As corridas em aeroportos – 01/12/2025 – No Corre


A despeito da profusão de coachs, instrutores e palpiteiros de corrida, correr é uma atividade simples, intuitiva, que dispensa a mediação desses exegetas. Tampouco requer qualquer aparato, inclusive tênis com preço de quatro dígitos.

A corrida prescinde ainda de outra coisa: provas, desafios e, eis uma palavra que me dá arrepios, metas. No entanto, e isso não é de surpreender, são justamente os distintos circuitos de provas e desafios que crescem a bandeiras despregadas.

Em busca de diferenciação (e, quem sabe, de uma justificativa para uma inscrição mais cara), organizadores testam outros formatos. Proporcionar novas experiências para o corredor é chave, daí que correr, por exemplo, em aeroportos, nas pistas outrora exclusivas de aviões, virou hit.

O negócio não é novo, no Brasil vem desde antes da pandemia, mas ganhou octanagem neste ano quando a Motiva, antiga CCR, concessionária de diversos terminais pelo Brasil, incrementou seu circuito.

Em 2025 foram oito provas em aeroportos como o da Pampulha, em Belo Horizonte, Palmas, no Tocantins, e Joinville, em Santa Catarina. A última, de que participei como convidado, foi na madrugada deste domingo (30) no aeroporto Afonso Pena, na região metropolitana de Curitiba. Outros concessionários também promovem suas provas, como a GRU Airport, de Cumbica.

No Afonso Pena, eram dois circuitos, de 5 km e 10 km. A Motiva divulgou a presença de cerca de 4.000 corredores, e a muvuca era mesmo grande, ainda mais quando se tem em conta que o movimento diário do terminal é de 15 mil pessoas, mas elas nunca chegam ali ao mesmo tempo.

Corredores com certa obsessão por quebrar recordes pessoais iriam se alegrar com a planura do circuito e com os 16 ou 17 graus da temperatura ambiente, suficientes para eu procurar freneticamente abrigo nas tendas da área de concentração nas horas mortas antes da largada.

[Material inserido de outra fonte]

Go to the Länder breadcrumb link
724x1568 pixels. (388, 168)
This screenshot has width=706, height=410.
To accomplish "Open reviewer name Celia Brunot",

Mas é mesmo o ambiente inusitado –e quem sabe o kit encorpado da prova, que integra o circuito de provas Track & Field, talvez o mais “premium” dos grandes circuitos nacionais– que chamava a atenção. O casal Amanda Conque e Andrey Farah, ambos de São José dos Pinhais, cidade do aeroporto, decidiu voltar ao Afonso Pena mesmo afastados há tempos das provas de corrida. “Esse ano optamos mesmo pela academia”, disse Amanda, que, diferentemente do colunista, parecia muito à vontade com a temperatura local.

É de se perguntar qual é a grande motivação da Motiva em armar essas corridas, algo que claramente não traz “ROI” (retorno sobre investimento) e exige uma expertise distinta daquela empregada na manutenção ordinária das operações aéreas.

“Engajamento com a comunidade” e “fortalecimento de marca” são as principais razões, como disse à coluna Ana Eliza Figueiredo, gerente-executiva de Pessoas e Comunicação da Motiva, que também destaca o efeito positivo entre os próprios trabalhadores da empresa e as “oportunidades de networking com parceiros estratégicos, como grandes marcas de apelo regional”.

Seja como for, correr em aeroportos parece ter vingado, e o projeto, ao menos na Motiva, segue. Público sempre há de haver: adaptando um velho ditado bastante mais cínico, ninguém nunca perdeu dinheiro por superestimar o interesse pelo extravagante.